“Lá faz primavera, pá/Cá estou doente/Manda urgentemente/Algum cheirinho de alecrim”. Regressava a casa depois de várias horas nas urgências do hospital. Do rádio do carro, ouvia-se a voz do Chico Buarque. “Que emissora é esta?” – perguntei, surpreendido. E ela respondeu-me, sorrindo: “É estranho, não é? E raro.” Mas muito adequado, pensei.
Horas e horas nas urgências confirmaram-me o que muitos amigos me diziam. O Serviço Nacional de Saúde já não é o que era. Os doentes amontoam-se e desesperam. Com o encerramento de serviços locais de atendimento duplicou o número de utentes no serviço de urgência do hospital central. Ao longo de várias horas testemunhei a imensa confusão e a falta de pessoal.
Ao meu lado, um doente cansado de esperar arrancou tubos e sondas, levantou-se da maca e foi-se embora para casa.
Um velhote merecia mais atenção, dois jovens médicos conferenciavam com a mulher de meia-idade que o acompanhava. Percebi que era sua filha e médica. Mas a deferência de pouco lhes serviu. Horas depois cruzámo-nos noutro serviço. O velhote tinha feito vários exames, depois ficou esquecido. Não havia pessoal para os atender. Enquanto médicos e enfermeiros corriam de um lado para o outro, recordei o que um amigo, médico no hospital, me dissera poucos dias antes: “Já tem acontecido deparar-se com cadáveres de doentes esquecidos nalgum canto.”

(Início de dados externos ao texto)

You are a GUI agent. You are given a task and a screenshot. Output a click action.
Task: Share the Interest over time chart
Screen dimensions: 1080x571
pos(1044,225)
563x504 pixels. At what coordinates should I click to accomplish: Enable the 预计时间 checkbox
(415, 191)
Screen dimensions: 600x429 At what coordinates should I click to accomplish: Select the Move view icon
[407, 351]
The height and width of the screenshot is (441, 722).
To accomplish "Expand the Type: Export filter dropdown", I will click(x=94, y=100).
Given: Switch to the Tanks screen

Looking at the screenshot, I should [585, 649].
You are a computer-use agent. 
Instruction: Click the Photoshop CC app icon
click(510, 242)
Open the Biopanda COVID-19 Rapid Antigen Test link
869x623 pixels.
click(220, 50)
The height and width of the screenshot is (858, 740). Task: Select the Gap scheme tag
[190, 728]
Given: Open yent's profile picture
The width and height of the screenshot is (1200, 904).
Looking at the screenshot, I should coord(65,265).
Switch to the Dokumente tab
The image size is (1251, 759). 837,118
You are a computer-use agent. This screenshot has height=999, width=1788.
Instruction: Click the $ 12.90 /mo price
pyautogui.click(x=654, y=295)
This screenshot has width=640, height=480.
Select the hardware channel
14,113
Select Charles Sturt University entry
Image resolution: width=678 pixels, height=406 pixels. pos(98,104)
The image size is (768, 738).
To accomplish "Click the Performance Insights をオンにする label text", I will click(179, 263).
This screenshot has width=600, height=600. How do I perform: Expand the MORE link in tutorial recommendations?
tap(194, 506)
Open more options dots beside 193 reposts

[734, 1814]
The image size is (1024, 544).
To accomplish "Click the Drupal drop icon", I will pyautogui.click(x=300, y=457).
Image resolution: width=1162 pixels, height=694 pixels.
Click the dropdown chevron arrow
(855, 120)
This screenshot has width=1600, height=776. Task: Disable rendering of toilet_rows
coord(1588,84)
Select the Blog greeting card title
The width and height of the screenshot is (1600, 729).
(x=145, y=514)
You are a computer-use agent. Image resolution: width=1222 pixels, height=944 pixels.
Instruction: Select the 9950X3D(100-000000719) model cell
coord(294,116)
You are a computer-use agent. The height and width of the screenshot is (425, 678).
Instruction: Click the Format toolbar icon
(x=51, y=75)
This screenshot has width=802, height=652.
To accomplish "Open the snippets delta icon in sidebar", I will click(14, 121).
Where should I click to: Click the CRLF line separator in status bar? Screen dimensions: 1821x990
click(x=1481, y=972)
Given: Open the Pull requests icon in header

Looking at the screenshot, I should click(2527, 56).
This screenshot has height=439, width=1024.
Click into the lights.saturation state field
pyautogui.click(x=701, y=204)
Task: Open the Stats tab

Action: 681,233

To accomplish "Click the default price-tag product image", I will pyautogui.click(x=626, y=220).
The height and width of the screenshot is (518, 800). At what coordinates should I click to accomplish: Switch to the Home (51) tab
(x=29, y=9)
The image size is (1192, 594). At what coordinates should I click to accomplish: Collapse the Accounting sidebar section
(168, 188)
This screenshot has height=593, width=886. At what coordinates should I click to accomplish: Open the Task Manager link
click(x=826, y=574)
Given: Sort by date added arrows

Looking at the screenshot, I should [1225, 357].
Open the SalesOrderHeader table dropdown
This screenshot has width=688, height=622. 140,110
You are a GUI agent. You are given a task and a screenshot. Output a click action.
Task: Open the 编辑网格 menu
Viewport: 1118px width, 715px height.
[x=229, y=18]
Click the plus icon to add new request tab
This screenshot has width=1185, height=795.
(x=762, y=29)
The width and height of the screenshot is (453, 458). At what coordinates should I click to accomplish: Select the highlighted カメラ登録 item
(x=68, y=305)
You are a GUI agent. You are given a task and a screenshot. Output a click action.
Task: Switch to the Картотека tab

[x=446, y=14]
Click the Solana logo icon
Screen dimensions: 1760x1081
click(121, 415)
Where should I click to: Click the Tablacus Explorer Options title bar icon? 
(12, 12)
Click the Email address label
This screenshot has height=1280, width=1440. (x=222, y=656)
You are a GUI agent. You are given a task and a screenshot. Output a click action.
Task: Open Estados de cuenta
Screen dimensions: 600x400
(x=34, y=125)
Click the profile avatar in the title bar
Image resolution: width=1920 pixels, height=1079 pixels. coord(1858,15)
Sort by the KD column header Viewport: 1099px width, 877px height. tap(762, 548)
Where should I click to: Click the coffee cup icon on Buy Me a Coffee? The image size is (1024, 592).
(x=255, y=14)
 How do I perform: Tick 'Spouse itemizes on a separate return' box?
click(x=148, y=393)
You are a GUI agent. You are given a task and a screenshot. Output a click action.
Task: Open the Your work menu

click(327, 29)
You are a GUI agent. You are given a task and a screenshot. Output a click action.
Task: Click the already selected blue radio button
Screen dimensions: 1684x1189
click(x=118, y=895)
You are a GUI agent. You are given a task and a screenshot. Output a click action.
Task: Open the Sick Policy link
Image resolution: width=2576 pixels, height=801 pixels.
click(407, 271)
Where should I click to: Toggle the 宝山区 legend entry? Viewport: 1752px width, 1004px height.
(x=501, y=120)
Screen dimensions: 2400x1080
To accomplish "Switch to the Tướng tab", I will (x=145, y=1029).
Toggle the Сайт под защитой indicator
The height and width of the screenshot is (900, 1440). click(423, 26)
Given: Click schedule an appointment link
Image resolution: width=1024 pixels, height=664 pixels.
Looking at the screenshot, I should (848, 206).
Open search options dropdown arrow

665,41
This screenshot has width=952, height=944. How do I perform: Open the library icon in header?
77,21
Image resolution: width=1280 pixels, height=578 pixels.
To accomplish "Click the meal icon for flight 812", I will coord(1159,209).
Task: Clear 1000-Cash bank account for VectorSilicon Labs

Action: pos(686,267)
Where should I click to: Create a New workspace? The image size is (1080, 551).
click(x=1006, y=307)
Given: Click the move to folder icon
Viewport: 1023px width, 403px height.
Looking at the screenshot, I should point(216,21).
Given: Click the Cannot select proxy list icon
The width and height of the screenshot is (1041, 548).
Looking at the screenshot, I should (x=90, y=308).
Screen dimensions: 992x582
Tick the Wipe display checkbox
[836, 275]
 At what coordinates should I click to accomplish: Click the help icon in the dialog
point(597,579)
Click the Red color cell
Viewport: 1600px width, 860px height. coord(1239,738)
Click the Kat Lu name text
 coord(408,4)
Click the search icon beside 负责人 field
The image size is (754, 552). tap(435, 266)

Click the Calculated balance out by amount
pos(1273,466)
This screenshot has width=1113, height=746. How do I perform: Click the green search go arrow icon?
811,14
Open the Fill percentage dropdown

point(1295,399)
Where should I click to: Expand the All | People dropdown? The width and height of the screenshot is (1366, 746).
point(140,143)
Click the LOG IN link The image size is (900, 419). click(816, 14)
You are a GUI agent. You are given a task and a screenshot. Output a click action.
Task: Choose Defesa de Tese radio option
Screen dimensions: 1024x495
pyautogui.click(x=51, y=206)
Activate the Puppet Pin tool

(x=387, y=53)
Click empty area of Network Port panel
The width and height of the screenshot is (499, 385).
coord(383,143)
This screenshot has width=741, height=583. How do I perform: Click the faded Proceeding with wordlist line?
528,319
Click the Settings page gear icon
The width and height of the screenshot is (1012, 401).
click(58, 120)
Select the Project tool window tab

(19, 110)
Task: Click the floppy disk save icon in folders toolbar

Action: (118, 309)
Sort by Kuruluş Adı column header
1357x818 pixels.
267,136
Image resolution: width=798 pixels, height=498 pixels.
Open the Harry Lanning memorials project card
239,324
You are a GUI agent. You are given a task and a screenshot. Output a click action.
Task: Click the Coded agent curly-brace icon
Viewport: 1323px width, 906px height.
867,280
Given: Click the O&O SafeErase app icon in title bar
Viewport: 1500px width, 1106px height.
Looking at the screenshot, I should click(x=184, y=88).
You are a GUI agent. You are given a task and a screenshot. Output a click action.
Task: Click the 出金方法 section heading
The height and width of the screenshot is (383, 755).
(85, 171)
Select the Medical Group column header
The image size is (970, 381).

“Eu queria estar na festa, pá/Com a tua gente/E colher pessoalmente/Uma flor do teu jardim”. “Tão estranho! Outra era. Longínqua…” – comentei. “Então não? Lá bem longe. Mas também cheira a futuro” – respondeu ela. “…Manda urgentemente/Algum cheirinho de alecrim” “Vês?” E eu ouvia. “Os sonhos têm cheiro”. E eu muitas dores – “Claro que sim!”
“Sei que há léguas a nos separar/Tanto mar, tanto mar”… “Quantas léguas nos separam desse tempo de primavera? Os cinco militantes da juventude comunista levados há poucos dias para a esquadra quando procediam à pintura de um mural, mesmo depois de terem dado a ler aos agentes da polícia o acórdão do supremo que garante a legalidade do que faziam, aliás um direito constitucional, devem ter sentido que há um mar imenso a nos separar, não achas? Sobretudo depois de terem sido insultados e humilhados, com alusões ao facto de serem comunistas como se fossem criminosos. E como se não bastasse, o “capo” de serviço obrigou-os a despirem-se completamente! Curioso que só mandou despedir as quatro raparigas, as roupas do único rapaz do grupo talvez não fossem tão subversivas…Tanto e tanto mar a nos separar, não é?” “Se é. E em que televisão, rádio ou jornais ditos de referência ouviste ou leste a notícia?”
“Sei também que é preciso, pá /Navegar, navegar”– cantava o Chico.”Rima com Lutar”. E ela acompanhava-o, baixinho. Torcido com dores, confidenciei: “É preciso. Muito!”